Your pre-approval offers will state the maximum amount you can borrow, but that is not the price of your next car. Set aside about 10 per cent for taxes and fees, and then use an auto loan calculator to work in your down payment, trade-in value and lending terms to see what your monthly payment will be

If that payment is too much for your comfort, remember that the pre-approval offer is just a limit — you can borrow much less if you choose. It is far more important to be able to make your loan payments comfortably — even if the bank says you can afford more.

  • Find your car

Now that you have got financing offers and have figured the maximum cost of your car, it is time for the fun part: picking out your new ride.

To avoid disappointment once you have your heart set on a car, be sure to check the fine print of your loan offers for:

Excluded brands. Some lenders exclude certain car manufacturers from funding.

Dealership requirements. Some lenders require you to shop through a specific network of dealers.

  • Consider the dealer’s offer

With a pre-approved offer in hand, you can see if the dealer can beat that rate.

Once you have taken a test drive and have (hopefully) fallen in love with a car that meets your needs, you may still have a shot at an even better interest rate — from the dealer.

Carmakers set up their own banks exclusively for auto purchases through dealerships, and they offer the lowest interest rates. Once the finance manager finds out you are pre-approved for a set rate, he will likely try to beat that rate to get your business. There is no harm in applying to see how low your interest rate can go.

And if you don’t want to play that game, still be sure to tell the salesperson you are already pre-approved. This is like being a “cash buyer,” so you can haggle on just the price of the car, not the monthly payment

Choose and finalise your loan

If the dealership beats your pre-approved rate (and the other terms are the same), congratulations. You can be rest assured you got a great financing rate. You can take that loan and disregard your other offers. Just be sure to read the contract before signing, to confirm there is nothing sneaky in the contract, like:

Hidden fees. In addition to the cost of the car, you will pay sales tax, a documentation fee and registration costs. Question any additional fees.

A longer loan term. Depending on the APR, adding even 12 months to your loan term can cost hundreds more. Watch out for a better dealership rate at the expense of a longer loan.

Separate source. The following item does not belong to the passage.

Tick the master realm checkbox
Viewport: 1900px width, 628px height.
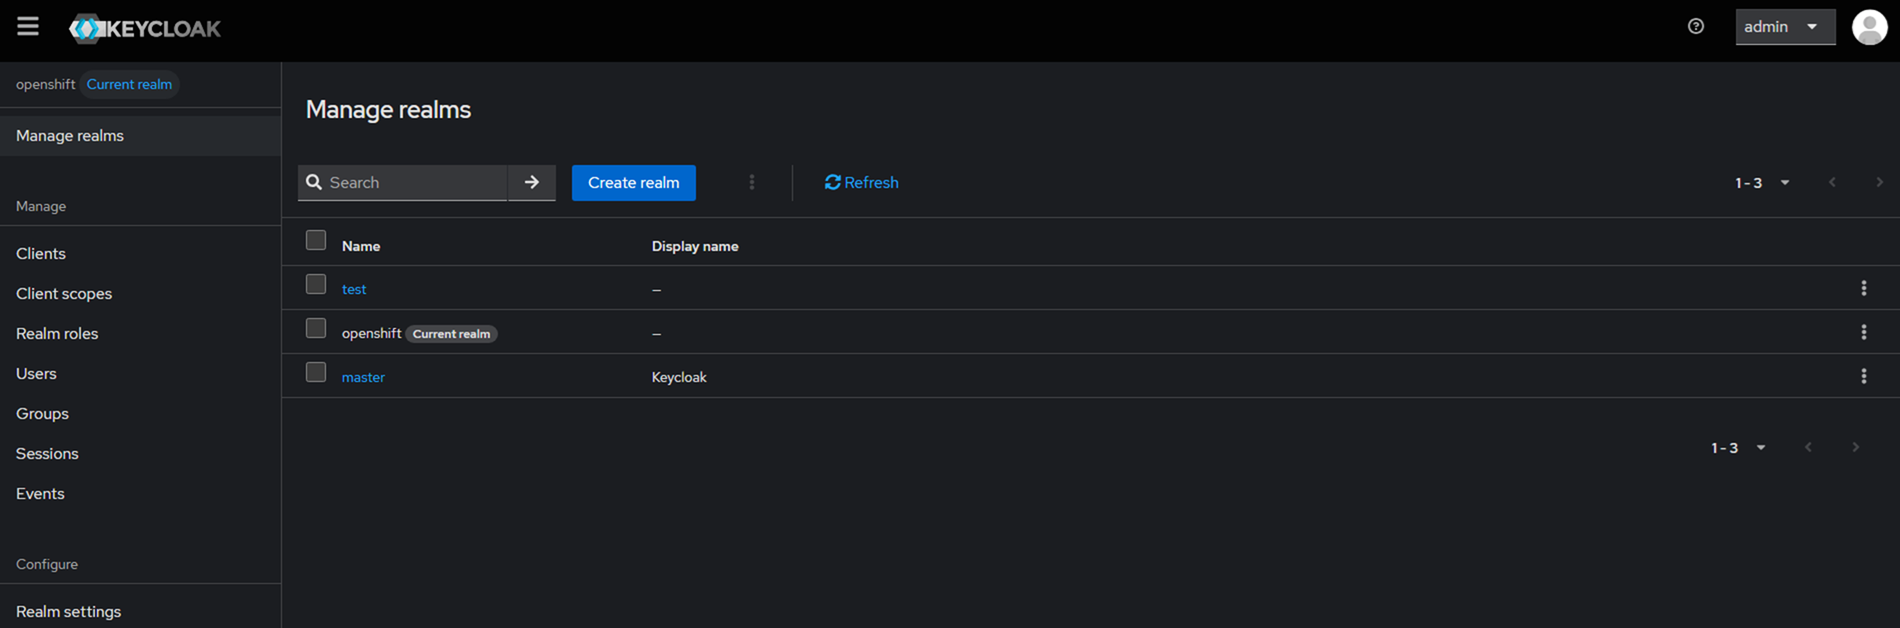coord(316,373)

Add-ons you did not ask for, like insurance, which you can usually get cheaper elsewhere.

An early payoff penalty. Most auto-lending contracts don’t have this, but it is best to check.

If you do use your pre-approved offer, follow the lender’s instructions to complete your loan application and finalise funding. In some cases a representative from the dealer may contact the lender to initiate funding and in others you follow up with the lender yourself.

  • Make payments

After the transaction is complete, you are ready to drive off into the sunset. Just don’t forget to make payments on your car loan.